The role of nutrient availability in bioerosion: Consequences to carbonate buildups

Zooxanthellate organisms, which are among the major carbonate producers on coral reefs, are highly adapted to nutrient-deficient conditions and tend to be outcompeted by filamentous or fleshy algae if nutrients are abundant. Reef-dwelling bioeroding organisms, on the other hand, seem to increase in abundance with increasing availability of nutrient and food resources. Maximum rates of calcium carbonate production in a reef system are comparable in magnitude to maximum rates of bioerosion. The dynamic interplay between accretion destruction of coral reefs is therefore likely to be strongly influenced by nutrient availability.

Nutrient availability may also influence development of carbonate facies. In reef systems that develop in oligotrophic waters, skeletal sands and framework should dominate carbonate buildups. In systems that develop in mesotrophic waters, enhanced bioerosion should reduce much of the skeletal material to carbonate muds, increasing the prevalence of mud-rich facies. Eutrophic conditions should result in bioeroded hardgrounds and carbonate depositional hiatuses.

When carbonate accumulation rates fail to equal or exceed rates of local relative sea-level rise, reefs drown. Bored and lithified pavements with crusts of ferromanganese oxides, phosphates, or glauconite often separate shallow-reef from overlying deeper-water deposits. Nondeposition, bioerosion, and evidence for low redox potentials at the sediment-water interface all implicate excess nutrient availability as a factor in reef drowning.

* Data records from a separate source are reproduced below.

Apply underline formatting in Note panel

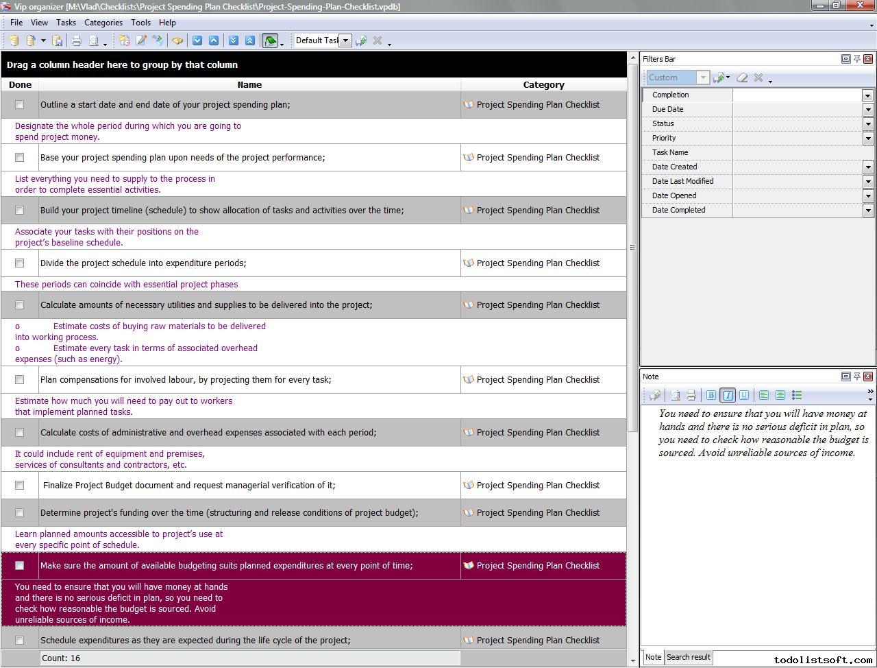pyautogui.click(x=744, y=395)
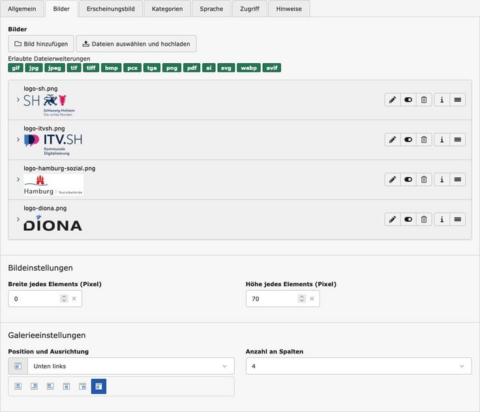Disable the logo-diona.png image
Image resolution: width=480 pixels, height=412 pixels.
[x=408, y=219]
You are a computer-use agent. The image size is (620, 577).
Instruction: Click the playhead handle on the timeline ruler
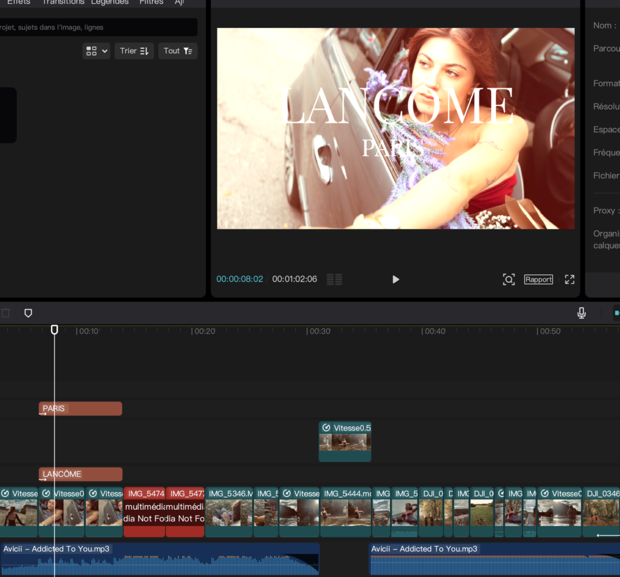click(x=54, y=329)
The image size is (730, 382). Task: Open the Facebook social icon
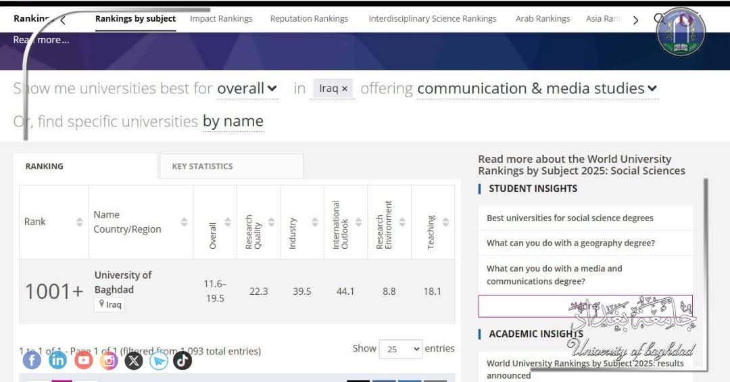[32, 360]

Some carbonate depositional hiatuses and bioerosional surfaces are local phenomena, evidence of responses to local increases in nutrient availability resulting from submergence of soils, runoff, or topographic upwelling. Others appear to reflect regional or worldwide events. Because many carbonate-producing organisms have life history strategies specialized to nutrient-deficient conditions, they are unable to compete when nutrients become plentiful. Events that triggered ocean turnover or sharp increases in the rate of deep ocean circulation would have increased sea-surface nutrient availability worldwide. Such eutrophication could have caused widespread extinctions in reef communities. Because eutrophication promotes bioerosion, details of the fossil records of those events are probably lost in bioerosional hiatuses.